## [Your task]
Update the post on engine monitors by rewriting the passage that starts with "In reply to" and ends with "systems aren’t needed.", using "Piper" in place of "Cessna".

## [Selected extract]

····················

In reply to a question you asked several postings back ... No, I no longer have the JPI-760. From your last posting it looks like you can see one of the benefits of using a pair of singles (RPM).

Referring back to a question previously in this thread (hard to believe there's even a debate on this):

The fact Cessna did or did not install a piece of equipment in their aircraft is hardly the basis for determining whether a device is useful or not. The fact the EGT gage was optional should illustrate this point. The single alternator & vacuum configurations are not evidence that redundant systems aren’t needed.

Engine monitors give you a much better view of what's happening in an engine. The digital read-outs let you see trends that are too small to notice on the analog gages. Shock cooling (as a rate of degrees per minute) can be displayed. And, there are alarms that can be programmed when numbers get out of range.

Regarding leaning, let’s say your target is 125 Degrees ROP. By observing the one cylinder that has the Cessna EGT (assuming you have that option installed), you have no clue as to whether the remaining cylinders are closer or further away from peak. It has been clearly demonstrated that the fuel flows at which each cylinder peaks can vary by a couple of gals/hour. You might think you’re running 125 dROP when in reality one of your cylinders could be at peak. Further compound this by having a blocked injector and you’ll unknowingly be running a cylinder LOP (pretty scared for the “non-believers” <grin>). It’s simply not possible to know how you’re leaning these engines without the proper instrumentation.

The Advanced Pilot Seminars shows some very interesting pictures of JPIs that help you interpret some of the monitor numbers. For instance, how can you tell a blocked injector from the beginnings of preignition (which is how you're going to burn a hole in a cylinder). What fluctuating numbers indicate which cylinders have exhaust valve wear?

I personally saw a situation, in which the plane felt fine, but the CHTs were hotter than normal - yet the EGTs were cooler. In my case the shop had set the ignition timing incorrectly. I would not have been able to see this without the monitor (and have prior use to recognize "normal" readings for this installation).

····················

Dataset lines
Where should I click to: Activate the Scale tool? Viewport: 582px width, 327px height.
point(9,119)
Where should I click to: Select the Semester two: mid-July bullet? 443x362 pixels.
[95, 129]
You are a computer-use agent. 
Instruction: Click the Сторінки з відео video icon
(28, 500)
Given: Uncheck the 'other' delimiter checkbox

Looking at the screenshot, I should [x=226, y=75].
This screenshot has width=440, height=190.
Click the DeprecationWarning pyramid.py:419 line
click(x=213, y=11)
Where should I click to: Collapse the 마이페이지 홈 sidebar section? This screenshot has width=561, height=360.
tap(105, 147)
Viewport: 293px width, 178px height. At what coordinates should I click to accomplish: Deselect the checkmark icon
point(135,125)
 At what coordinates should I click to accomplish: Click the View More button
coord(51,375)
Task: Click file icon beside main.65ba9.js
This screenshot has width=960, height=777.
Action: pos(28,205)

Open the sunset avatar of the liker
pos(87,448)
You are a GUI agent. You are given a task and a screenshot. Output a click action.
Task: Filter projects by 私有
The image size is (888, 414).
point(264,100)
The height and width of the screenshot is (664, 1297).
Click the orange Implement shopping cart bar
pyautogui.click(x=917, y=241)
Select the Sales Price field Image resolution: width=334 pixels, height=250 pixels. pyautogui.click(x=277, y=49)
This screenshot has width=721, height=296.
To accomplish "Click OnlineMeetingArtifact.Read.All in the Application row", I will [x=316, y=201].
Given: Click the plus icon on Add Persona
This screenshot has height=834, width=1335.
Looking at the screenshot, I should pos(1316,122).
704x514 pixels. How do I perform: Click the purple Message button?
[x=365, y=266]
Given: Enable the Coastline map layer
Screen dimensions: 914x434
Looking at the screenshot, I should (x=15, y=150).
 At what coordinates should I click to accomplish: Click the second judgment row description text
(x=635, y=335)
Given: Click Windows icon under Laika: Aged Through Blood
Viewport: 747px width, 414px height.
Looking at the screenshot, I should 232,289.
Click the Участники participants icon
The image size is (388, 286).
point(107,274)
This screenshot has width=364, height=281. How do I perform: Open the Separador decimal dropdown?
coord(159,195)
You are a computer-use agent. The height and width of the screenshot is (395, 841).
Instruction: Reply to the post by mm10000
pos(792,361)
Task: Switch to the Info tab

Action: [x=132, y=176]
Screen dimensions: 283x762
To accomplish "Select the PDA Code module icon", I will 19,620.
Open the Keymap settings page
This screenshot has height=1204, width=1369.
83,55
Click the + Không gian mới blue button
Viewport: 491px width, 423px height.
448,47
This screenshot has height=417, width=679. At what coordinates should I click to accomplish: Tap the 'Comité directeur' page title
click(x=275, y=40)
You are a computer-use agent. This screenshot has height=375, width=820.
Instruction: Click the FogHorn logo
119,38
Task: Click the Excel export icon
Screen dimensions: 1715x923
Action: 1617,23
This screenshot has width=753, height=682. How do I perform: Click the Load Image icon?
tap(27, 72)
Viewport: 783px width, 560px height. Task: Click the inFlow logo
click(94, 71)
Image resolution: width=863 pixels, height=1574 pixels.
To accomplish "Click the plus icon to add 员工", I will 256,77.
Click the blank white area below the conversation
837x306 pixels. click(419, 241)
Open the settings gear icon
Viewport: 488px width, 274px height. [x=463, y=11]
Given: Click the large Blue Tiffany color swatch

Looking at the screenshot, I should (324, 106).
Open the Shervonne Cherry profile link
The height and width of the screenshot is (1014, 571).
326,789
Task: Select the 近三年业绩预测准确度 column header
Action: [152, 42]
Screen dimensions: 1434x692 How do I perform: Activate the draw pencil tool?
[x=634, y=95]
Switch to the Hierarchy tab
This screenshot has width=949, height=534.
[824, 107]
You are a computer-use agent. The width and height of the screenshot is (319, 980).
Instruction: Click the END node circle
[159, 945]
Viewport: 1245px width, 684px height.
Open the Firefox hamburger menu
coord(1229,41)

····················

## [Task response]
In reply to a question you asked several postings back ... No, I no longer have the JPI-760. From your last posting it looks like you can see one of the benefits of using a pair of singles (RPM).

Referring back to a question previously in this thread (hard to believe there's even a debate on this):

The fact Piper did or did not install a piece of equipment in their aircraft is hardly the basis for determining whether a device is useful or not. The fact the EGT gage was optional should illustrate this point. The single alternator & vacuum configurations are not evidence that redundant systems aren’t needed.